My work, though challenging, is pretty amazing. The past couple of weeks, once I stopped waiting for some Big Answer to write itself across the sunny Tucson skies, I’ve really started to enjoy my work days. I find myself working on the weekends again, despite my Solemn Vow when I got sober that I would “no longer do paid labor on weekends” — I’m a teacher. This work is my life. This work is the work I love. I can’t simply “put it away on the weekend” as one might a retail position, and according to everything I’m hearing from the corporate world, the line between “work” and “home” has been totally obscured.

Even though my profession is so different, even though the educational landscape is so changed, the young people are still there, waiting on us adults to show up and impart to them what we can, that might alleviate their human suffering (some of which we do not and cannot ever know), and help them prevent the preventable human sufferings, and make them feel, most days, that though difficult, this life is an important, unlikely, fragile gift we have been given. And it is.

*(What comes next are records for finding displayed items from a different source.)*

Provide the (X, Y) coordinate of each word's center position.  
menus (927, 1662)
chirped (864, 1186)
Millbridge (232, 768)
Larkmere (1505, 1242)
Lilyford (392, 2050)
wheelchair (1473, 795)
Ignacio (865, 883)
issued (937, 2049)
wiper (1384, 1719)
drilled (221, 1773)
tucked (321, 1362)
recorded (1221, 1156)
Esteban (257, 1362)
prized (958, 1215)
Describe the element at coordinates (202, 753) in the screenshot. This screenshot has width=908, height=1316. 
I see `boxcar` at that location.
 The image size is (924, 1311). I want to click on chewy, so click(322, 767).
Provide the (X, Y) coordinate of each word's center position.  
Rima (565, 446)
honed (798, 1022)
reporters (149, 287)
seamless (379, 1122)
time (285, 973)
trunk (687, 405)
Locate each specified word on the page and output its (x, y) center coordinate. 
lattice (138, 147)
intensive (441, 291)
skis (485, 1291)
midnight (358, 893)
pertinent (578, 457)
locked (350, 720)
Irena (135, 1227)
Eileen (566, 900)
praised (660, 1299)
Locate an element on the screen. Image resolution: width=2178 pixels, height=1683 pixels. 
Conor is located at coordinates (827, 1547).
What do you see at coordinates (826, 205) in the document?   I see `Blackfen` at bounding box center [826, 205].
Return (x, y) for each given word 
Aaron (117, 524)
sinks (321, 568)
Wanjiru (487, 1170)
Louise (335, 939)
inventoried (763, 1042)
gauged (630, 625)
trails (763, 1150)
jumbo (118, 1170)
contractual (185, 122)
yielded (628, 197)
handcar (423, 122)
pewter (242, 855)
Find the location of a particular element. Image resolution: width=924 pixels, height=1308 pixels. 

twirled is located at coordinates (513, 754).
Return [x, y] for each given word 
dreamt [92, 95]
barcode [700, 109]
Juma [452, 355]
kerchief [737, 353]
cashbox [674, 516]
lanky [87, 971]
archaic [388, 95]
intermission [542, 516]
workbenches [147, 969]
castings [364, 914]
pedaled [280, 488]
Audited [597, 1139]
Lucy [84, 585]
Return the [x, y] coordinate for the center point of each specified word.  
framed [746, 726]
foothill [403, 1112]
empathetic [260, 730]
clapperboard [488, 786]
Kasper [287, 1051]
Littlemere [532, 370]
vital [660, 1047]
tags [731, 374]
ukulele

In some respects, my work is entirely about today. I wrote all day. Well, I tidied up my home office, showered, drank coffee, attended a Super Secret Alcohol Abuse Meeting, and then I wrote all day. Today was all about what I wanted to do, but I can never get here, to a Self-Care-Saturday (I just made myself throw up in my own mouth a little), unless I face the needs of my life first. And presently, the needs are pretty big and weighty. Getting them all met is often a struggle. And then there are weeks, like this one, when I did everything (except one minor thing) that I needed to do to be a decent and decently responsible human being, and so I was given this beautiful Saturday to take care of myself, to play with thoughts and words instead of teach their foundations and functions. And though I’m not paper-money rich, I sure know a lot of amazing people, and I have a job I love. Yes it’s messy. Yes it’s difficult. Yes this year in American public education sometimes feels like a Cosmic Joke at best, and a Sadistic Experiment, at worst, but what else would I be doing? Crying about how shitty it is to have cancer? Worrying about COVID? Buy season tickets to the show where the Democrat and Republican Parties devour each other on the public stage?

I want to write, and I want to teach.
At present, though the not most paper-money lucrative, I am able to do this work. For today, my soul is satisfied, Sarah is on her way home with Trader Joe’s goodies (really, we probably did move here for access to Trader Joe’s), and Abe needs his next walk. Which I will not write about, but may post (as I often do because walks can be boring to me) on my Instagram account which you can follow me on if that means something to you.

End of the walk: I throw out a bag of poop, maybe talk to a few neighbors, go back in the house and try to do things that are good for my body and soul. To quote Vonnegut (but really was he the “first” person to ever say this?), “And so it goes.”